Skip to content

CanonicalForm

Jeff Flatten edited this page Jun 6, 2024 · 7 revisions

The CanonicalForm is a data format for representing sets of molecular structures. The CanonicalForm acts as an intermediate representation between the PoseStack and the source data from a variety of input sources, including PDBs, RosettaFold2, and OpenFold.

Because tmol represents structures with a higher chemical granularity than most other ML packages, it has to resolve the chemical structure of the molecules coming in to it from other sources. Even the process of reading in a PDB file requires this chemical type resolution.

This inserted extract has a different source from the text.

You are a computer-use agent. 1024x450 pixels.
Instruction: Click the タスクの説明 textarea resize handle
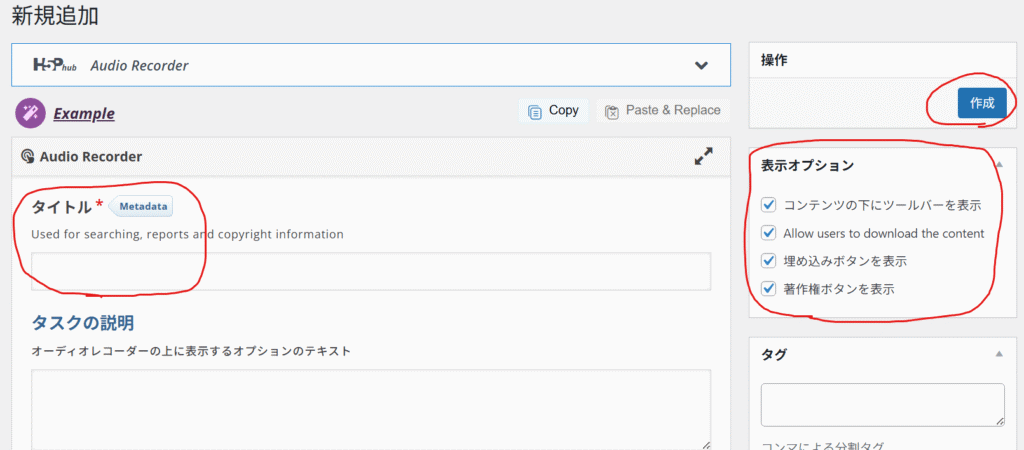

The chemical type resolution step for creating a PoseStack requires 3 objects:

  1. A CanonicalOrdering object - This represents an mapping of residues to integers and also a mapping for each residue of the atom names to unique integers.
  2. A PackedBlockTypes object - This is an object containing information about the block (residue) types for a PoseStack.
  3. A set of three or more tensors typically bundled together in a dictionary referred to as the "canonical form".

CanonicalForm Dictionary

CanonicalForm is not a type, but rather a dictionary containing several required and several optional values.

The canonical form dictionary must contain:

  1. "chain_id": a tensor of torch.int32 of size [n_poses x max_n_residues], specifying the chain identifier for each residue in each pose.
  2. "res_types": a tensor of torch.int32 of size [n_poses x max_n_residues], specifying the integer representation of each residue's three-letter code in line with the ordering specified by the CanonicalOrdering object, where masked-out residues are indicated by a sentinel value of -1, and
  3. "coords": a tensor of torch.int32 of size [n_poses x max_n_residues x max_n_atoms_per_residue x 3], where the position in the third dimension is used to indicate which atom is being described, and where atoms that are not being given to tmol should have their coordinates given as numpy.NaN

In addition, the canonical form may also contain:

  1. "disulfides": a tensor of torch.int64 of size [n_dslf x 3] which lists disulfides as tuples of (pose_index, res1_index, res2_index). In many modeling problems, the indices of disulfide-bonded residues is known up front and can be given to tmol to avoid the step of detecting disulfide bonds based on distance. There are two reasons to skip this step: 1) it is possible that a model might not place two disulfide-bonded residues close enough together for tmol to declare them to be disulfide-bonded, and thus tmol will be of no help in pushing these residues closer together and 2) this step takes place on the CPU.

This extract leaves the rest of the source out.